## Task directions
Below are the records; copy each line in which "agent" can be found.

::: Excerpted records

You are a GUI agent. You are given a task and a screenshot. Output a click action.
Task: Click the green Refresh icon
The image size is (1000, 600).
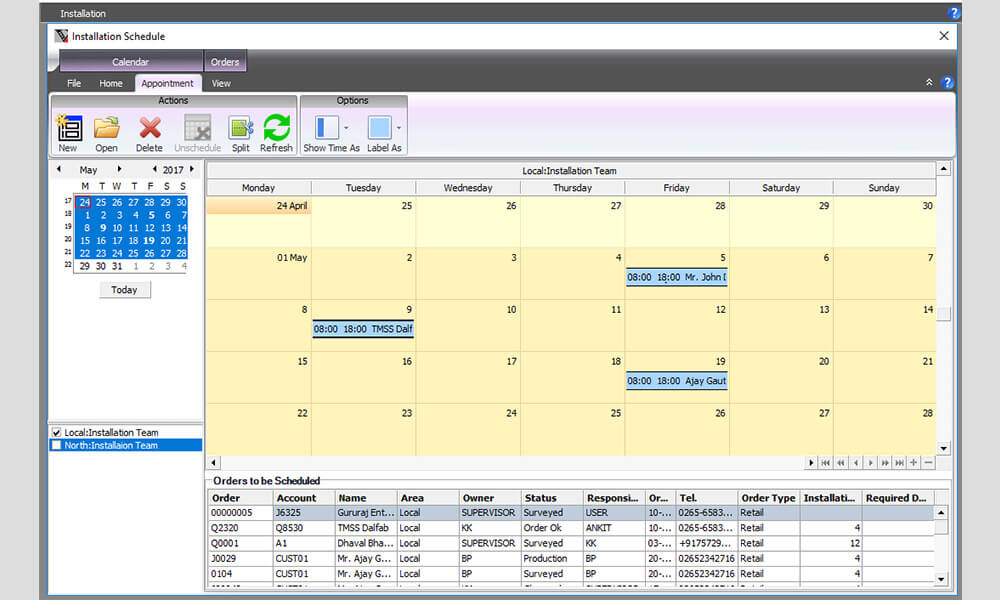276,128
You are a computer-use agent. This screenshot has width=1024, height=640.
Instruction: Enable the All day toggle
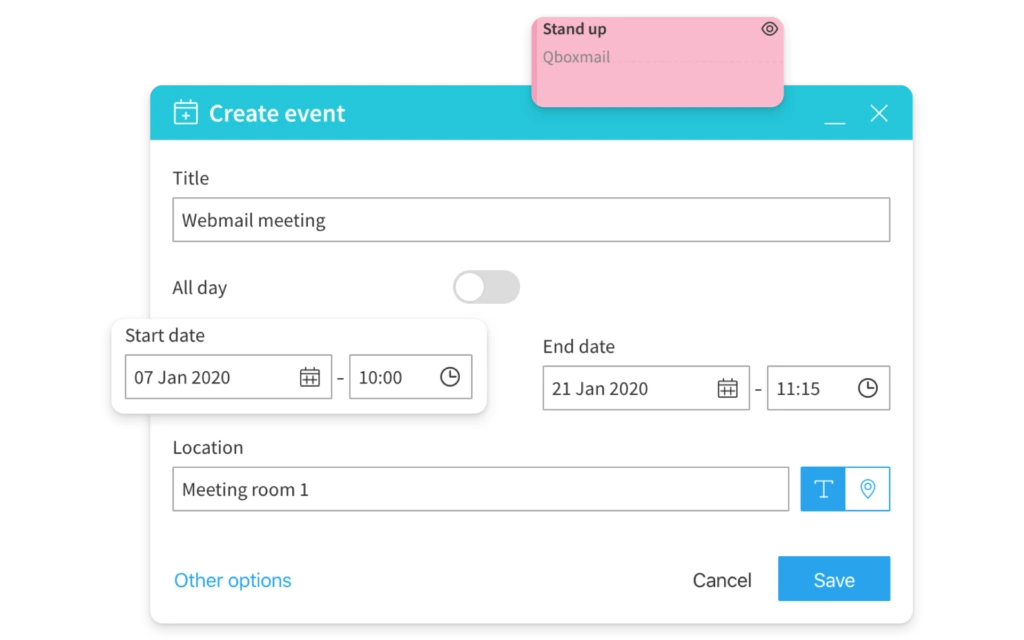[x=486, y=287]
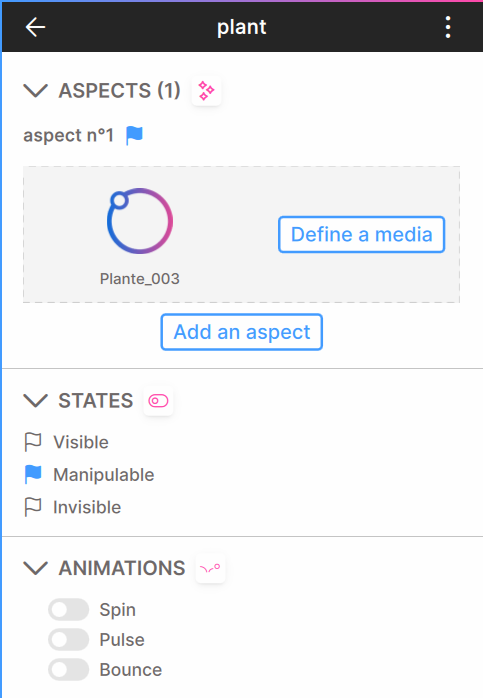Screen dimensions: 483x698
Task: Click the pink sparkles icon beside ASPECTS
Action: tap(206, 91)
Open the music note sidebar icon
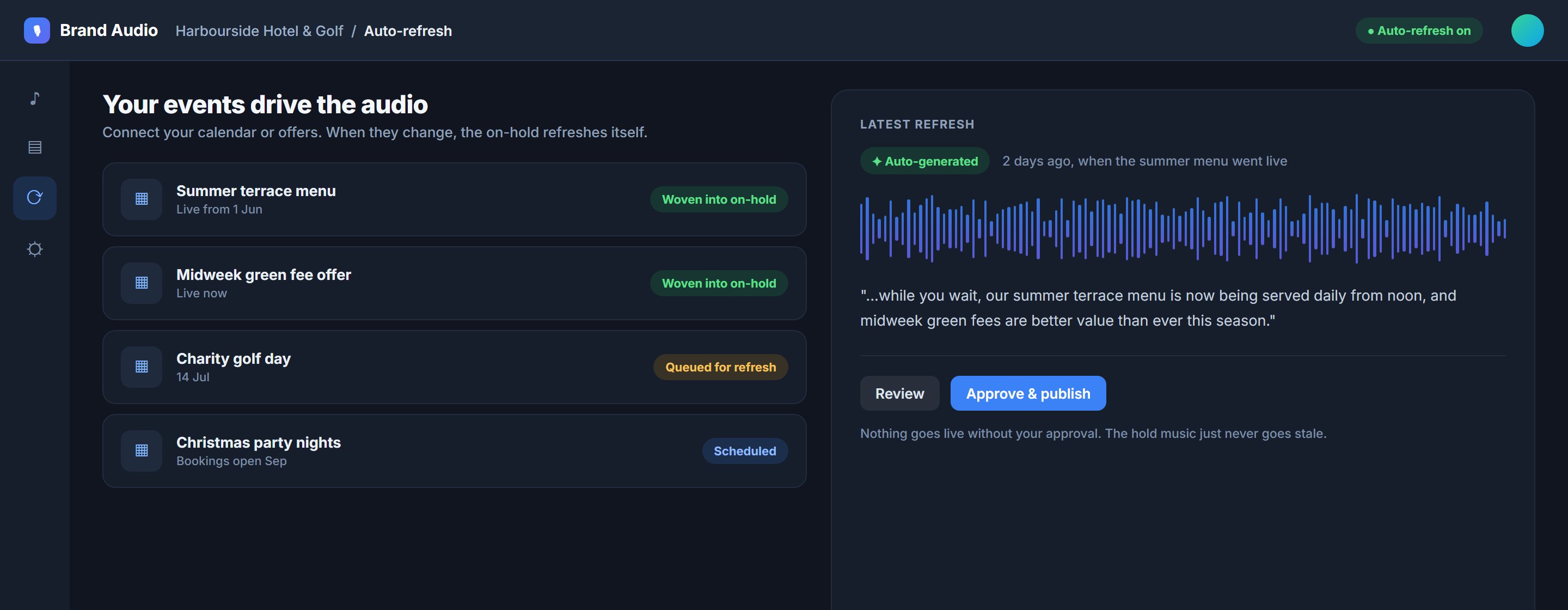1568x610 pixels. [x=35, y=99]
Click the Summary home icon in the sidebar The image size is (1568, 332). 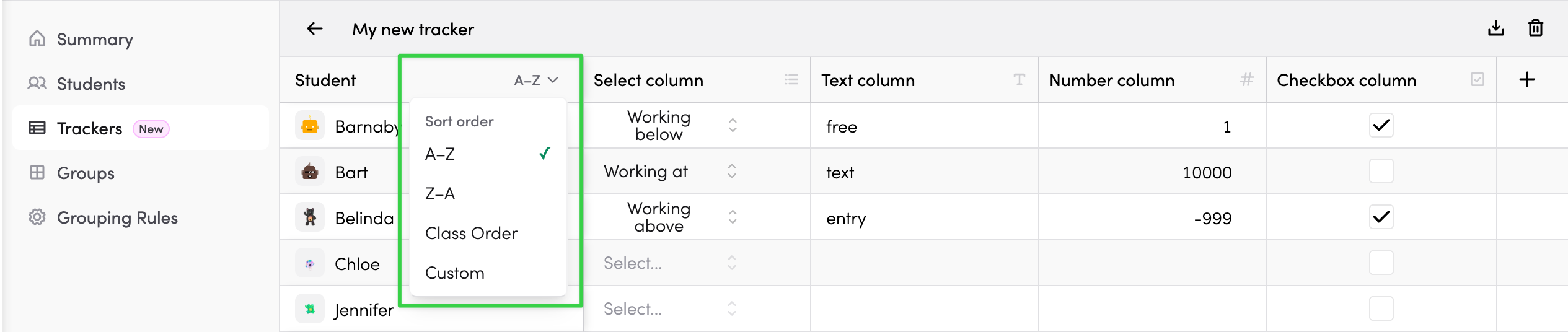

::::::

## Answer
You are a GUI agent. You are given a task and a screenshot. Output a click action.
You are a computer-use agent. This screenshot has width=1024, height=640.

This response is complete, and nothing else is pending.